After the devastation of Hurricane Katrina in 2005, one of the nation’s venerable golf courses nearly shut down for good.
The Great Southern Golf Course was built in 1908 and it is recognized as Mississippi’s oldest course. Burdened by debt and operating out of a trailer, locals feared the course, which had hosted golf greats such as Sam Snead, Byron Nelson and Ben Hogan, could be sold to a developer.
But a group of determined locals just could not let that happen.
“Essentially they were going to shut it down in May 2012 and we were about one hour away from foreclosure,” said Mike Ryan, one of the investors who helped rescue the course from being closed forever. “Fortunately, we were able to put together a group of investors to refinance the debt.”

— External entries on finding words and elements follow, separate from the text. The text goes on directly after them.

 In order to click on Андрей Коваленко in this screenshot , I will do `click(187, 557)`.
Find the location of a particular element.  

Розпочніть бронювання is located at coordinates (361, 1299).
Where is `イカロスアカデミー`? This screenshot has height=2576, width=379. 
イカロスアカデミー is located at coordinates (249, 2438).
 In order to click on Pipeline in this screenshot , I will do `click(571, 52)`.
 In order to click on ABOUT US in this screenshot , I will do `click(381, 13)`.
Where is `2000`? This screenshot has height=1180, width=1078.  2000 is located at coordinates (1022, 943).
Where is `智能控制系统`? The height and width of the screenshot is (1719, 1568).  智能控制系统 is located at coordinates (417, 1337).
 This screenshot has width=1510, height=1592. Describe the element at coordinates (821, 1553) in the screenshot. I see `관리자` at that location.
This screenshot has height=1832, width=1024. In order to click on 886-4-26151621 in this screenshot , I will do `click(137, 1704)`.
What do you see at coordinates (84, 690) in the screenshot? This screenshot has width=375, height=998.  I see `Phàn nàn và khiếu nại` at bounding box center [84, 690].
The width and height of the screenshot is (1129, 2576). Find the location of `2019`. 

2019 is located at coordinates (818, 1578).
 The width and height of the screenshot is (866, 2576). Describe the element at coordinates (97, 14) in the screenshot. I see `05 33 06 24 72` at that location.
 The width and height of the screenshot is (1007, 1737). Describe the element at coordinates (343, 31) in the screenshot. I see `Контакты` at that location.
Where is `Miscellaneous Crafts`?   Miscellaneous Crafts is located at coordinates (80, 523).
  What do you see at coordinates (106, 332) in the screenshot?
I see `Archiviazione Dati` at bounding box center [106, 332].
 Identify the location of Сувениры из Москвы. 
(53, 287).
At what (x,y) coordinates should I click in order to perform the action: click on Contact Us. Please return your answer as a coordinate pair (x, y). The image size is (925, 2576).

The group immediately set in motion a plan to rebuild the grand clubhouse that Katrina washed away and to restore the Donald Ross-designed course to its former glory. The group recently re-opened a gleaming new $1.5 million clubhouse built in the same style as the historic building crushed by Katrina. It includes roof gables, red roof, Acadian-style porch with large windows – and a sweeping view of the Gulf of Mexico.
Inside there is the 1908 Bar and Grill open for breakfast, lunch and late afternoon appetizers and a new pro shop. The restaurant is open to the public and has become a popular stop favored for its reasonably priced home-style meals.
The improvements have netted significant results.
“We’ve gone from just six members last December to 160 this year and 500 rounds to 2,400 rounds,” Ryan said. “The course has never been in better shape.”
The greens have been overseeded for winter and fairways are weed-free.
“The course playing conditions are virtually perfect,” Ryan said.
The course fees have been kept low and that has made it a popular with the Snowbirds. Weekday fees are $30 and weekend $35, which includes a cart.
Not a bad price to get to golf, dine or even walk such hallowed grounds.